What is acromegaly? What are some features of acromegaly?

Answer 52

excessive growth - coarsening of facial features, macroglossia (prominent nose), prognathism (large jaw), increased hand, feet and finger sizes, sweatiness, headaches, enlarged lips.

Question 53

What is the difference between gigantism + acromegaly?

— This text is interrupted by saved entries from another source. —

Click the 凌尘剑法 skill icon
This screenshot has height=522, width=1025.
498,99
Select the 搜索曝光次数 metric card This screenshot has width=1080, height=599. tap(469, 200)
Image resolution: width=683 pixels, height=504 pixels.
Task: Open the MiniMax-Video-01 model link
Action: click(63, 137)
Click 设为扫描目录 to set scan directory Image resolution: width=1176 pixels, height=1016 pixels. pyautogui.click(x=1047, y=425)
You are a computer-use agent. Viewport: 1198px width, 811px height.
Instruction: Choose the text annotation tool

Why?

Answer 53

acromegaly has no abnormal increase in height, occurs after puberty when the epiphyseal plates at the end of long bones have fused.

Question 54

What is the posterior pituitary gland made up of?

Answer 54

neuronal tissue - it’s anatomically continuous with the hypothalamus

Question 55

What hormones does the posterior pituitary gland produce?

Answer 55

Arginine Vasopressin (AVP, also known as the ADH hormone) + Oxytocin

Question 56

How are these hormones produced?

Answer 56

by stimulation of hypothalamic magnocellular neurones

Question 57

What are magnocellular neurones?

Answer 57

long neurones / neurosecretory cells that originate in the supraoptic (AVP) + paraventricular (oxytocin) nuclei in the hypothalamus

Question 58

How are these hormones transported to the bloodstream?

Answer 58

hypothalamic magnocellular neurones secrete AVP and Oxytocin in the hypothalamus + transport hormones down the stalk to posterior pituitary gland where they diffuse into blood capillaries, then the bloodstream.

Question 59

What is another name for AVP (arginine vasopressin)?

Answer 59

ADH (anti-diuretic hormone)

Question 60

What is the main purpose of AVP? Why?

Answer 60

Stimulation of water reabsorption in the renal collecting duct, in order to concentrate urine

Question 61

What is “diuresis”?

Answer 61

Production of urine

Question 62

What other functions does AVP have?

Answer 62

also a vasoconstrictor + stimulates ACTH release from anterior pituitary gland

Question 63

How does vasopressin concentrate urine?

Answer 63

• vasopressin binds to v2 receptors in the kidneys, causing a cascade of reactions involving G protein, adenylate cycles, CAMP, protein kinase A, etc.
• aquaporin-2 reabsorbs H2O from urine + aquaporin-3 releases it back into the plasma

Question 64

What is the function of oxytocin when delivering a baby?

Answer 64

Released to uterus at parturition, targets myometrial cells + stimulates contraction to help the delivery of the baby

Question 65

What is the function of oxytocin during lactation?

Answer 65

Released to breasts during lactation, targets myoepithelial cells + stimulates contraction + starts ejection of milk

Question 66

How is oxytocin used to help woman struggling in labour?

Answer 66

Giving women analogues of oxytocin helps them deliver babies.

Question 67

What is the neuroendocrine reflex arc for milk ejection?

Answer 67

• mechanical stimulation of the nipple + surrounding area activates afferent pathways
• afterent signals integrate in the hypothalamus + stimulate oxytocin releasing activity
• action potentials travel down oxytocin neurones + oxytocin is released into the bloodstream
• increased oxytocin in plasma = increased milk ejection